EXERCISE DETAILS: Go through the entries below. Copy out every line that contains "Expand".

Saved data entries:
--

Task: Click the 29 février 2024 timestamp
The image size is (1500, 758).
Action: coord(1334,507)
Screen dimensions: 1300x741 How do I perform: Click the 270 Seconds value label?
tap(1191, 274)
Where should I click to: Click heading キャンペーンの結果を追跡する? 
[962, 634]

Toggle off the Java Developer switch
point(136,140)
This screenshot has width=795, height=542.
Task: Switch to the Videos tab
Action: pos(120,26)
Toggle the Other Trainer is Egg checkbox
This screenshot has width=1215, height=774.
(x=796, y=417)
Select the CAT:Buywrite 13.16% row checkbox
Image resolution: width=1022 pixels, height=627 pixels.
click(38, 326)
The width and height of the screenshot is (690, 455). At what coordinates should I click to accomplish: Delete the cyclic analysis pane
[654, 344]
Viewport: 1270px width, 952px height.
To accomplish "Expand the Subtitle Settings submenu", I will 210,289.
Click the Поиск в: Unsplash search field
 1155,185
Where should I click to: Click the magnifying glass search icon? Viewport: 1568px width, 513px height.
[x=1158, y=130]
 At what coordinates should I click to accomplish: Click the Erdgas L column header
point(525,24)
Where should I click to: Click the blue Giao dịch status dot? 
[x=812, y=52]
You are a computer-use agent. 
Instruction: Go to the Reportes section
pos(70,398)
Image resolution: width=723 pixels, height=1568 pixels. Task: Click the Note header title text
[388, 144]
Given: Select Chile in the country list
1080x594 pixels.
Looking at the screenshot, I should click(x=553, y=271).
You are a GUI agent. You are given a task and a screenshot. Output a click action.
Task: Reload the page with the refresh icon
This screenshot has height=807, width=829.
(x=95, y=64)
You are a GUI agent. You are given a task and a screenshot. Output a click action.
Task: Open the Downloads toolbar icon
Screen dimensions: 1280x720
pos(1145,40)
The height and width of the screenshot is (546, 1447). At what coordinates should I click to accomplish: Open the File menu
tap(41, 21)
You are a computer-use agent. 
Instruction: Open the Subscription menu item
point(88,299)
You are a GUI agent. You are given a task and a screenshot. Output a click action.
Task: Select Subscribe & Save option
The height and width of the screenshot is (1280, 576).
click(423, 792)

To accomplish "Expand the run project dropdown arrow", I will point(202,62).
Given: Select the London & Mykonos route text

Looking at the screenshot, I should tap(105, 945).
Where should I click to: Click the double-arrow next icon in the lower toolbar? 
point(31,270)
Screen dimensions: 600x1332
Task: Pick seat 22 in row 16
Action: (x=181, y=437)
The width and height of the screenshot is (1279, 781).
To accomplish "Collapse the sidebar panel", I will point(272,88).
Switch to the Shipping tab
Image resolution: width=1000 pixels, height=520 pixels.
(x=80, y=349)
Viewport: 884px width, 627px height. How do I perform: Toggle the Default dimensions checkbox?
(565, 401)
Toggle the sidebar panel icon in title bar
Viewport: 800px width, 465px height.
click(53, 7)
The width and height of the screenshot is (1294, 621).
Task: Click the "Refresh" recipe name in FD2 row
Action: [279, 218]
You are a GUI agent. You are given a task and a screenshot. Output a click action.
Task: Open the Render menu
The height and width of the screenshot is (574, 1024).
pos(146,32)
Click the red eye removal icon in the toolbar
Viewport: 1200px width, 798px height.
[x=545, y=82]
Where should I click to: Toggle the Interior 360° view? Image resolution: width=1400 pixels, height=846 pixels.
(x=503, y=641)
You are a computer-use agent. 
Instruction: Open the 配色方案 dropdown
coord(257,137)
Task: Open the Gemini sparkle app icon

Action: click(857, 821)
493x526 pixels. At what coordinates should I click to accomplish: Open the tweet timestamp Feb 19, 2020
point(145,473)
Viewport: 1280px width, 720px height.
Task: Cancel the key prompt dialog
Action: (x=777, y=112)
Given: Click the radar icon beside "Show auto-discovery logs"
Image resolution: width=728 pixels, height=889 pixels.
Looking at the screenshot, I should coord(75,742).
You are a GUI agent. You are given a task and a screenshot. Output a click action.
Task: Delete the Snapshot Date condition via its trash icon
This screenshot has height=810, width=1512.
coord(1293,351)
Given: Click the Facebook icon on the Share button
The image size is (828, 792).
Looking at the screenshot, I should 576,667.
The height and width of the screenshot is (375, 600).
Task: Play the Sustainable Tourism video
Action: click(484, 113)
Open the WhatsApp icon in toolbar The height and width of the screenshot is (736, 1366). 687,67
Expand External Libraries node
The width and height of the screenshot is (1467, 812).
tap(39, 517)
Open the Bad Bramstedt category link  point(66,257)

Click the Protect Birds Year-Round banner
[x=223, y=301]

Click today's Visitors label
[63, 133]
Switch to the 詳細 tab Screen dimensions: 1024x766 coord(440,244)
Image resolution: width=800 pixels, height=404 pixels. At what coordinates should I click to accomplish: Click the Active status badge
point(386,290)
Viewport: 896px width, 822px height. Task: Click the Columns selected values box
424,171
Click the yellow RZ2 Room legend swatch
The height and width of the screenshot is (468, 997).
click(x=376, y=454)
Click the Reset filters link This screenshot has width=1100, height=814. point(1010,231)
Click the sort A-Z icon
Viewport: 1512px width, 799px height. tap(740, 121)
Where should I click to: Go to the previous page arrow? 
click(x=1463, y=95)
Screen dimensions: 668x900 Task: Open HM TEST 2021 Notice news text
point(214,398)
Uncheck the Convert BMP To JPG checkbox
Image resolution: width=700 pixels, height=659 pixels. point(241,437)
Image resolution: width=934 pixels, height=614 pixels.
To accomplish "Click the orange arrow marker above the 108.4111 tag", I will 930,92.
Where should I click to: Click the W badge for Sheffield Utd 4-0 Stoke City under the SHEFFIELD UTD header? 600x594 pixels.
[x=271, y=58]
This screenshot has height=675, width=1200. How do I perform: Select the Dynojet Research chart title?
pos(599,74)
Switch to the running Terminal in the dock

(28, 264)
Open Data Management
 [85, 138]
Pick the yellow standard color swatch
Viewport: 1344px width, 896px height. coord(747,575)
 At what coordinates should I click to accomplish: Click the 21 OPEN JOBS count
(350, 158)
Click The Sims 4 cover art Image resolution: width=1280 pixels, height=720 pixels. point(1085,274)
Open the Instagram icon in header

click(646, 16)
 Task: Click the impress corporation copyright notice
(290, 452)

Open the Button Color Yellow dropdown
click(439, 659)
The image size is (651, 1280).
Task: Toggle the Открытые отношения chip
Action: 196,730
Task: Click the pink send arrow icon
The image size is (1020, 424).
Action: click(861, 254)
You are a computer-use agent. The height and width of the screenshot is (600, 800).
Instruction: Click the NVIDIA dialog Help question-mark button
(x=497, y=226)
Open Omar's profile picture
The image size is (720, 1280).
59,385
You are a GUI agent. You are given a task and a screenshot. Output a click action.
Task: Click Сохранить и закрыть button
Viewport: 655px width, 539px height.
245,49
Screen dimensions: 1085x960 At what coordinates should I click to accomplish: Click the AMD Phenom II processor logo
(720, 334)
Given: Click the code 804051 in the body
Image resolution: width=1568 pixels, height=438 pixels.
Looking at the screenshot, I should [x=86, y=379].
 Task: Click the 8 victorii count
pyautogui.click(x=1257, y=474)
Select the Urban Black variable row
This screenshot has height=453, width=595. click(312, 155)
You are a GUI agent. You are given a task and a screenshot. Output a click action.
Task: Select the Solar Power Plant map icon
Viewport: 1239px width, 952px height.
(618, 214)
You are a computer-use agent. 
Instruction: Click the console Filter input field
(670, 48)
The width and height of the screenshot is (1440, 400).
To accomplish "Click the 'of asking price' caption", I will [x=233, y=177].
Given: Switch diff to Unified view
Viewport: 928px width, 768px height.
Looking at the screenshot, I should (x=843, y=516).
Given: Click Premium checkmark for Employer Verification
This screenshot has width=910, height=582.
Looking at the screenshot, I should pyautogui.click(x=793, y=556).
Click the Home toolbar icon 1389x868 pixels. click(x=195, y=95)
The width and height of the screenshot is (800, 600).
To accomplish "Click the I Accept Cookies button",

--

RESULT:
To accomplish "Expand the Subtitle Settings submenu", I will 210,289.
To accomplish "Expand the run project dropdown arrow", I will point(202,62).
Expand External Libraries node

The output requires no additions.